* [ENUNCIADO A] En el texto sobre The Doors, ¿con qué título se autoproclamó Morrison?

------ DOCUMENTO ------

Admirador y crítico del personaje, el director Tom DiCillo, con un montaje cronológicamente lineal y apenas artificios, lleva la limpia desnudez y la sinceridad de su propuesta técnica hasta el apartado narrativo. Así, con todas las cartas sobre la mesa, el realizador de Vivir Rodando muestra honestamente el profundo claroscuro que gobernó al irredento Jim y por ende a The Doors. Poesía y ácido. Música y divismo. Crecimiento y descomposición. Dicotomías que acabaron con la vida de un artista único, capaz de guiar al público, cabalgando la tormenta, hacia las puertas de lo onírico o de desplomarse inconsciente sobre el escenario. Morrison, autoproclamado Rey Lagarto, fue el poeta maldito ahogado en el alcohol, pero también el Gran Chamán que fusionó la guitarra de tintes españoles de Krieger, el omnipresente órgano de Manzarek y el blues de la percusión de Densmore. Un alquímico combo de sonidos sugerentes, rítmica extraña y autenticidad abrumadora.

Aquel alocado y florido período de contrastes se comenzó a marchitar cuando los cuerpos de Bobby Kennedy o Martin Luther King alojaron otros ilustres disparos. Demasiado dolor como para no causar trauma en una idealista juventud identificada con estrellas como The Doors y personificada en inmortales como su mítico líder. Una rebeldía mágica e irrepetible lamentablemente anestesiada hacia el onanismo conformista de falsos amigos lisérgicos y, finalmente, mutada en desilusión por la oportunidad perdida cuando el rostro de un Nixon reelegido se adueñó de los televisores.

------ DATOS PROPORCIONADOS ------

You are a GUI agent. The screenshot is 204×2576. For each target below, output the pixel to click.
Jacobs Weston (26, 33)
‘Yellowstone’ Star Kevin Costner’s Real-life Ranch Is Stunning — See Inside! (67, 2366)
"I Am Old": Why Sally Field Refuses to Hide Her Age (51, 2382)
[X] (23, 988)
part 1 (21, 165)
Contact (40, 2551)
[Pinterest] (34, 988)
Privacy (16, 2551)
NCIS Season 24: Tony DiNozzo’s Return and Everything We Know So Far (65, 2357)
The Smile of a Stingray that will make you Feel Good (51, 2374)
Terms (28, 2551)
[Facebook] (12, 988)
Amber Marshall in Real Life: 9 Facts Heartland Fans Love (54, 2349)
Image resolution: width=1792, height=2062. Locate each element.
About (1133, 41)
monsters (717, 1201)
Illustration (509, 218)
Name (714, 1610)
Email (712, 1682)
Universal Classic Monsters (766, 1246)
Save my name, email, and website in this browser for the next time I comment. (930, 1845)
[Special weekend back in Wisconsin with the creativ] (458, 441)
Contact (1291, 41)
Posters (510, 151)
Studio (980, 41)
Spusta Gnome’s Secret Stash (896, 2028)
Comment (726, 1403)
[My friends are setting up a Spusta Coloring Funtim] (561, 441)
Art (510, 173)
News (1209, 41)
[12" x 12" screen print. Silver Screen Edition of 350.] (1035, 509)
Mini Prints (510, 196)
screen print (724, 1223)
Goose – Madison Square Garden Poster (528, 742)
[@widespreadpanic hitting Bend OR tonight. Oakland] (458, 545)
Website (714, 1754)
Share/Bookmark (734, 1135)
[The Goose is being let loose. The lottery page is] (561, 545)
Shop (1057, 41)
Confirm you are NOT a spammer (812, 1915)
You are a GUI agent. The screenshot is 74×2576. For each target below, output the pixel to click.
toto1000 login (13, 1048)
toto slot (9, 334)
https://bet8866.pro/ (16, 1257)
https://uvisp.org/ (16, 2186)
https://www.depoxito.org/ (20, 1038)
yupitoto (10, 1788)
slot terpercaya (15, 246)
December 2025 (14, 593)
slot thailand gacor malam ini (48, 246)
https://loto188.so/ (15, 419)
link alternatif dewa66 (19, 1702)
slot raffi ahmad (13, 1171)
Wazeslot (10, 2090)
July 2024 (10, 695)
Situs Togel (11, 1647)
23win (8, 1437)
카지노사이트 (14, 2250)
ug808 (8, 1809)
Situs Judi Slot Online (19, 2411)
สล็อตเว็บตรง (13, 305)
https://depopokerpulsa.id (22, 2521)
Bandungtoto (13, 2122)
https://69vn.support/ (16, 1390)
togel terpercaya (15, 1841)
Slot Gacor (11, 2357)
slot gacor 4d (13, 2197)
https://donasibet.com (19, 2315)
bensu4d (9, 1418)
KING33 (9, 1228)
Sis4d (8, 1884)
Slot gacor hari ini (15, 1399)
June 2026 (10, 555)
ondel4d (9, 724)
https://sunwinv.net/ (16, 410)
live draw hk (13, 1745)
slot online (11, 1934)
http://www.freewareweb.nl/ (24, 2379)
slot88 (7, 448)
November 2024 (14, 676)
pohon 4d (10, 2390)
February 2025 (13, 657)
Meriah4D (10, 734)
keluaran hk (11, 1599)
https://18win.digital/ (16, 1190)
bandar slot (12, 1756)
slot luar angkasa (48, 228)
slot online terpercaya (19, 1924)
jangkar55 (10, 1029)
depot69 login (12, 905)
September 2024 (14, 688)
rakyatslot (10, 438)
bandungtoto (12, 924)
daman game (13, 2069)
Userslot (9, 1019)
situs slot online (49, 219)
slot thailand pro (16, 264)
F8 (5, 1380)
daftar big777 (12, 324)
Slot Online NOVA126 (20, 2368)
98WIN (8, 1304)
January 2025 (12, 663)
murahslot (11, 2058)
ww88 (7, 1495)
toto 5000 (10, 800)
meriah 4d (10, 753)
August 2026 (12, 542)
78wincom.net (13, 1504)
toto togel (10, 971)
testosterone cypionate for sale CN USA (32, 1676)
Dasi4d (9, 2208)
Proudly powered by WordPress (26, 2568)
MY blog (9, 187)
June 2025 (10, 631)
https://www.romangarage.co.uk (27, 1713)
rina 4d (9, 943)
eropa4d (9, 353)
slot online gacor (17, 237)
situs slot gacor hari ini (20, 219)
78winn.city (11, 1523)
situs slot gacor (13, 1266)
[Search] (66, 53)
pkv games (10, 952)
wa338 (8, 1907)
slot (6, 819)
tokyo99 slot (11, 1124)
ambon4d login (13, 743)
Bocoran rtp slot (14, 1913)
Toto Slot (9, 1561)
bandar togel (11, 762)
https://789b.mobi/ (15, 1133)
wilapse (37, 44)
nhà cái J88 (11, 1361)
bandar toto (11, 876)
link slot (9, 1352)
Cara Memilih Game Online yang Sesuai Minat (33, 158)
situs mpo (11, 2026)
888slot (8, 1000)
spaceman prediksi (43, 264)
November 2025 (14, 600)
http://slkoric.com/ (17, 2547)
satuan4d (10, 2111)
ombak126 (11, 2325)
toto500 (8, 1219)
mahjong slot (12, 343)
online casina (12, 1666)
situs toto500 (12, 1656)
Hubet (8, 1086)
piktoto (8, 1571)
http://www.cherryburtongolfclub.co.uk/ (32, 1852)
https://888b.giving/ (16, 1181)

------

* [ENUNCIADO B] Desplaza en 46 cada número de las coordenadas de respuesta en las filas, empezando en la que contiene "https://sunwinv.net/ (16, 410)" y terminando en la que contiene "daftar big777 (12, 324)", ambas incluidas. Reescribe completas únicamente esas filas.

* [RESULTADO A] Rey Lagarto.

* [RESULTADO B]
https://sunwinv.net/ (62, 456)
live draw hk (59, 1791)
slot online (57, 1980)
http://www.freewareweb.nl/ (70, 2425)
slot88 (53, 494)
November 2024 (60, 722)
pohon 4d (56, 2436)
February 2025 (59, 703)
Meriah4D (56, 780)
keluaran hk (57, 1645)
https://18win.digital/ (62, 1236)
bandar slot (58, 1802)
slot luar angkasa (94, 274)
slot online terpercaya (65, 1970)
jangkar55 (56, 1075)
depot69 login (58, 951)
September 2024 (60, 734)
rakyatslot (56, 484)
bandungtoto (58, 970)
daman game (59, 2115)
Userslot (55, 1065)
situs slot online (95, 265)
slot thailand pro (62, 310)
F8 (51, 1426)
daftar big777 (58, 370)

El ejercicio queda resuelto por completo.